Title: What do your parents think?
Post by: pam1 on May 18, 2011, 05:59:11 AM
DILs -- do your parents say anything about your in laws?  Have their been issues and how have you handled them between the 'rents?

Title: Re: What do your parents think?
Post by: SassyDI on May 18, 2011, 06:01:08 AM
Quote from: pam1 on May 18, 2011, 05:59:11 AM
DILs -- do your parents say anything about your in laws?  Have their been issues and how have you handled them between the 'rents?

My parents do not like my FIL and his wife.  They think his wife is way to overbearing of a person.  But they are always nice to them when around. 
Title: Re: What do your parents think?
Post by: pam1 on May 18, 2011, 06:02:13 AM
SassyDI, do they ever avoid them or say they will not be around your in laws?  Ever said anything to them?

Sorry but stuff is brewing on my end so I'm just looking to get some experience lol
Title: Re: What do your parents think?
Post by: Pooh on May 18, 2011, 06:04:29 AM
Oh this is loaded....Lol.  With my Ex-Mil, who was a pill to everyone, my Mother was always civil and gracious around her.  To me, she would say things later like, "That is one unhappy woman.  I feel sorry for her DH.  No wonder you have such a hard time with her, etc."  My Mother and I always had an honest relationship and talk about everything.  My Mother is also a person that has always been able to treat her worst enemy with civility and niceness.

My current MIL is great and my Mother loves her too!  They get together and will talk and talk.  So when she says anything about my MIL now, it's always complimentary.
Title: Re: What do your parents think?
Post by: AnonymousDIL on May 18, 2011, 06:11:09 AM
My mom doesn't like my MIL, but she doesn't mind my FIL (DM/BF, DH/I, and FIL/BILs are going camping memorial day weekend). She does not want to be "friends" with my MIL, but she is polite when they happen to be around each other--which was the wedding and the bridal shower. I felt (and DM too, but apparently not my Db/SIL) that MIL crossed the line at the bridal shower by signing all her gifts from Mom. Um, she's NOT my mom and my Mom was actually there. My DM found it offensive and so did I.
Title: Re: What do your parents think?
Post by: SassyDI on May 18, 2011, 06:18:05 AM
Quote from: AnonymousDIL on May 18, 2011, 06:11:09 AM
My mom doesn't like my MIL, but she doesn't mind my FIL (DM/BF, DH/I, and FIL/BILs are going camping memorial day weekend). She does not want to be "friends" with my MIL, but she is polite when they happen to be around each other--which was the wedding and the bridal shower. I felt (and DM too, but apparently not my Db/SIL) that MIL crossed the line at the bridal shower by signing all her gifts from Mom. Um, she's NOT my mom and my Mom was actually there. My DM found it offensive and so did I.

Was your DH at the shower.  To me those presents even though the shower is traditionally for the woman aren't just for the bride.  Whent its a gift for the couple my Mom always writes mom and dad(it would be werid for her to give a gift intended for me with their first name on it) on the card but if giving a gift just for DH she puts their first names.

Supplied records:
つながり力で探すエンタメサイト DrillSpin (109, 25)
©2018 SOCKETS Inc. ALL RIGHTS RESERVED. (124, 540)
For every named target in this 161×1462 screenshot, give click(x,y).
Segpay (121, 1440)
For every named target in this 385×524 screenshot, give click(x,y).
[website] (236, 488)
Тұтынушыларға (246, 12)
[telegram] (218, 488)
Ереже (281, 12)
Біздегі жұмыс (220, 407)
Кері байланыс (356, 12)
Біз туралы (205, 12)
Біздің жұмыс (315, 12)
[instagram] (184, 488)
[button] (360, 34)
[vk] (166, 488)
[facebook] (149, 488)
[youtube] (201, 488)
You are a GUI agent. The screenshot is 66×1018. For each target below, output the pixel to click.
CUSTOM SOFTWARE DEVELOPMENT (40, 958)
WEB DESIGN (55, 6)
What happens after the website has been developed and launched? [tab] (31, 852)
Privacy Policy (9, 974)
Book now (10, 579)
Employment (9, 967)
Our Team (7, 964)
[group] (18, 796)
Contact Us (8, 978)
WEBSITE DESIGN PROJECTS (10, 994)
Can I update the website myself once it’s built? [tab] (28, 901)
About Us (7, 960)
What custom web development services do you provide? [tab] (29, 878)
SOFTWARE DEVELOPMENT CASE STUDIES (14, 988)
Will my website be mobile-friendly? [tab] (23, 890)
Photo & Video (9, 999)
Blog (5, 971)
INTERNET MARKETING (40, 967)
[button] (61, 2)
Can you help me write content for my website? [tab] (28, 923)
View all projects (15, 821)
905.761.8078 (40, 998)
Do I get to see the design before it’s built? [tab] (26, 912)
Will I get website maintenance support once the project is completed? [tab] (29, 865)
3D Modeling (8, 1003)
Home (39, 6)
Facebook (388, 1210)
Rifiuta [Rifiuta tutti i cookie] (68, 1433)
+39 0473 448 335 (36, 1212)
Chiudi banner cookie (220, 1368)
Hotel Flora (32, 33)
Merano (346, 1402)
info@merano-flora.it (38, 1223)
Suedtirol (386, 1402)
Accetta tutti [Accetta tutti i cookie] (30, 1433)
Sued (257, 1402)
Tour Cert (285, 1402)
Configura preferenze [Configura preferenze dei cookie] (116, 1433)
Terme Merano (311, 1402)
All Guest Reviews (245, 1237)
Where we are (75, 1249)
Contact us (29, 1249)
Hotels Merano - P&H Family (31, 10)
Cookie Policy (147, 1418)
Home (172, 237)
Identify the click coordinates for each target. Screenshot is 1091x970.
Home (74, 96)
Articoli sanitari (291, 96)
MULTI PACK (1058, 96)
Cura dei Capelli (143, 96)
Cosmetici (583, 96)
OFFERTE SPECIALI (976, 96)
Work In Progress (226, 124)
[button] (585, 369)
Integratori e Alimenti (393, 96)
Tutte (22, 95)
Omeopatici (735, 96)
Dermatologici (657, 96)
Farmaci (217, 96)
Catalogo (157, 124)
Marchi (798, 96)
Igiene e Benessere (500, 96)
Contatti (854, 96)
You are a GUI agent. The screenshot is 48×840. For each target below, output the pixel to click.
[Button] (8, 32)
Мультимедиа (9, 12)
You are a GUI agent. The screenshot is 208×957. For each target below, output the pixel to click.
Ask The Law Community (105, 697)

Task objective: From the forum thread on parents' views of in-laws, extract everything from "Was your DH" down to "their first names.", copied word for word.

Reply to the exercise:
Was your DH at the shower.  To me those presents even though the shower is traditionally for the woman aren't just for the bride.  Whent its a gift for the couple my Mom always writes mom and dad(it would be werid for her to give a gift intended for me with their first name on it) on the card but if giving a gift just for DH she puts their first names.